ReplyDeleteIt is worth mentioning that visual sight alone is probably not how spiritual entities are usually actually perceived, regardless of how people report such experiences. Actual vision is a complex interplay between imperfect ocular photosensitive organs and a set of mental (and even neurological) assumptions that allow us to discount the "reality" of such things as 'floaters' (transient images produced by remnants of organic tissues left in the viscous humor of the eyeball after creating the retina). Another example is right in front of me, my monitor has a blue LED to indicate power status, and the light from this LED leaks through the seam of the monitor housing and falls on a sheet of paper. I can see this light momentarily when I first look at the paper, but my optical processing erases it as a meaningless anomaly within seconds (usually within one second, if I look at it directly). I can verify that this spot of noticeably blue light is a real phenomenon, but I cannot properly see it just by looking at it.
ReplyDeleteAnd this is light I can in fact detect with my eyes, and intellectually know to be a real visible input. My brain simply edits out the anomalous input because it cannot distinguish it from commonplace transients that really are the product of mere defects in the optical organs. I'm not certain that 'spirits' commonly produce signatures of visible light, but the available evidence that they might suggests that it is usually below the threshold at which our visual processing is prone to filter out even verifiable real inputs as anomalies.
My own experience (and substantial literature exists to suggest it is not a unique one) is that spiritual phenomenon are most easily perceived without reliance on visual senses. Many references to "seeing" with spiritual or 'inner' sight describe closing the physical eyes (or being the result of blindness).
@CCL - I think what you are describing is the late stage of what Steiner (and Barfield) calls the Consciousness Soul era - i.e. the current one; in which we not only cannot see (or otherwise perceive) spirits, but have also learned to distrust perceptions (that - until the age of science) were simply taken for granted.

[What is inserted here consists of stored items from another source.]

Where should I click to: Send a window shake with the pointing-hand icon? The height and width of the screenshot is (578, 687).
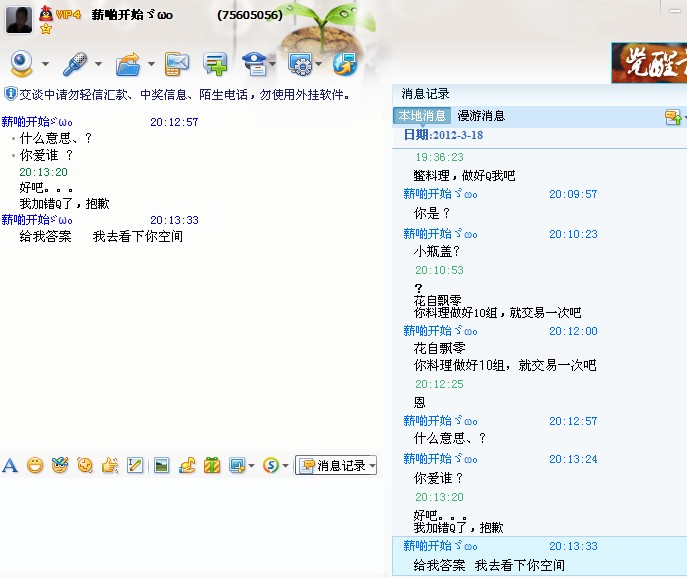(x=110, y=465)
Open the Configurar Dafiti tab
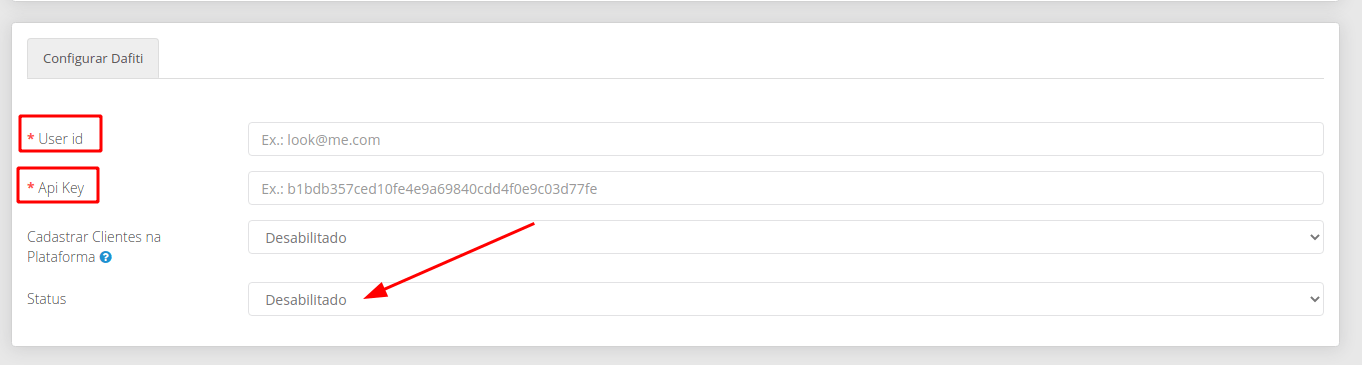Viewport: 1362px width, 365px height. tap(93, 59)
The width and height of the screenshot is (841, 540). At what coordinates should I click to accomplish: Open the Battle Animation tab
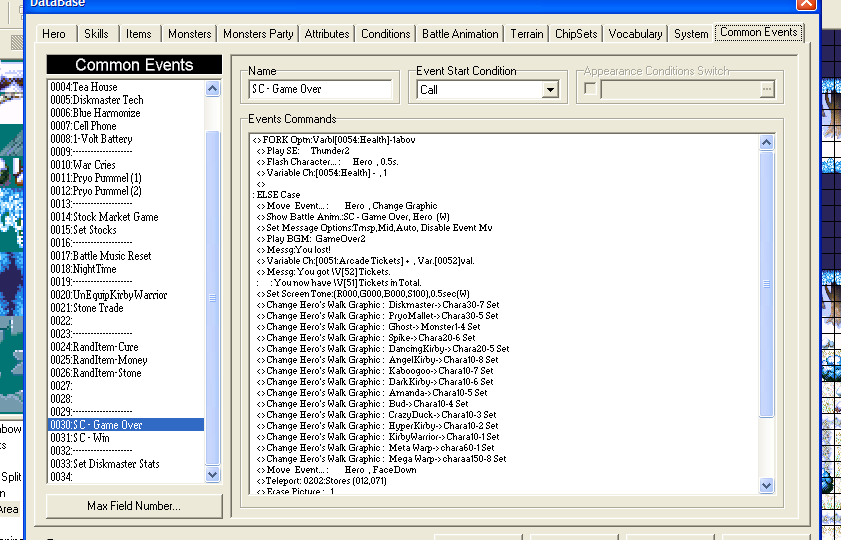(x=460, y=34)
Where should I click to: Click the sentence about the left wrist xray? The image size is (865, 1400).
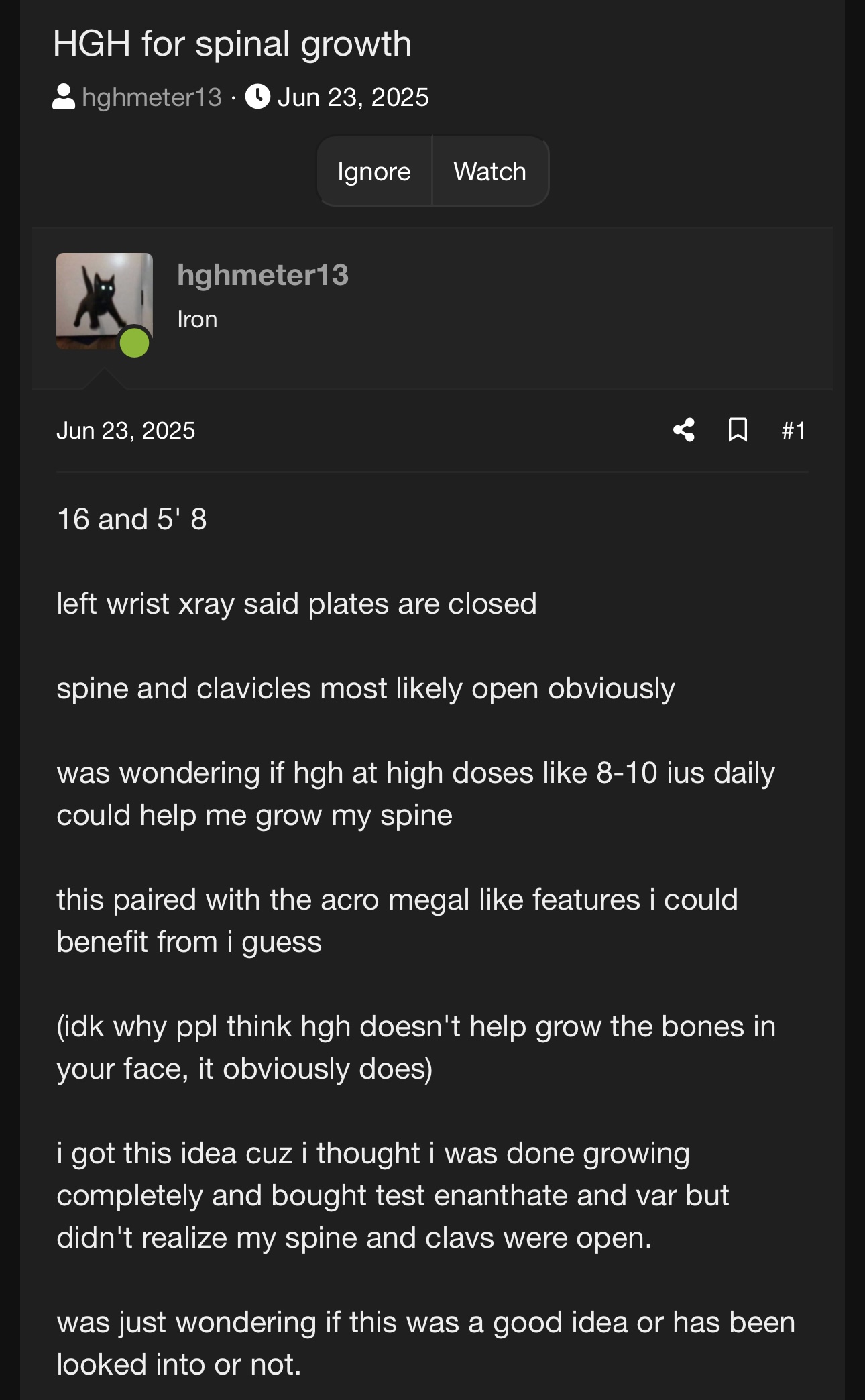[297, 604]
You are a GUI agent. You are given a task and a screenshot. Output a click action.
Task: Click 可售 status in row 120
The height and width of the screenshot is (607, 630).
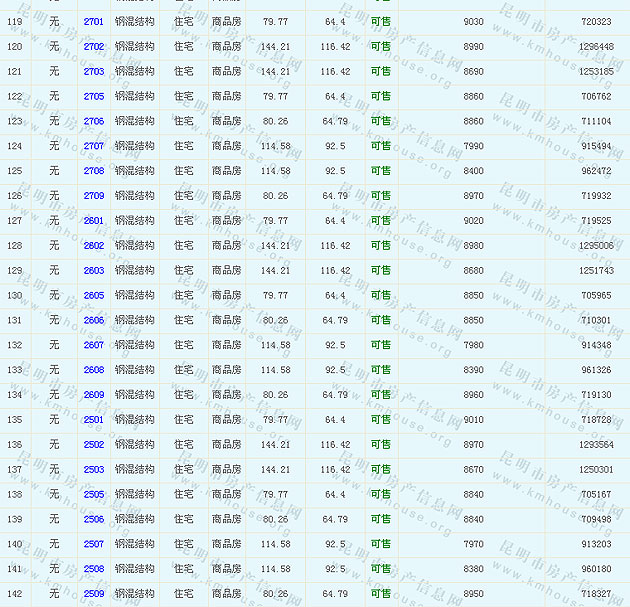pos(381,47)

ReplyDeleteAnd to distruct reason. To distrust all positive statement, in fact.(After all, we might be insane, but not realise it.)
So science was supposed to be derived only from objective (universally shared) perceptual information, but then science subverted perceptual information (especially with quantum theory) - leaving us with... nothing. (i.e. nihilism.)
The scientific metaphysic (materialism, positivism, empiricism, evidence-based thinking...) thereby consumes itself, is self-destroying. We doubt even our own thinking.
Once IN this state for any length of time, it is difficult to get out - but most people who do try to escape (rather than simply obliterating consciousness with distractions) usually try to return to a previous naivety. However, the innocence of ignorance cannot be recovered.
Yet the state of nihilism is itself incoherent, when positively stated (one cannot argue *for* nihilism, there can be no evidence for it, no reason to support it... perhaps it can best be described as a state of existential fear - fear that nihilism may be true and inability to find reassurance that it is not true.)
What Steiner and Barfield offer is a way through nihilism and forward. The state of nihilism is something which must, indeed, be got through - it is a necessary phase in the attainment of freedom.
As I understand it, the *only* way out from nihilism is by metaphysical examination - and by the decision to rely upon intuition. That is: We expose and examine our primary assumptions about reality; and then we make the assumption that we will base our future metaphysics upon the primal personal act of intuition that intuition is valid.
That becomes the base for *everything* else - but that intution cannot be given by anybody or anything, but each must know it for himself or herself; and that can only happen by active thinking (I mean, it doesn't just come-upon a person, it must be sought).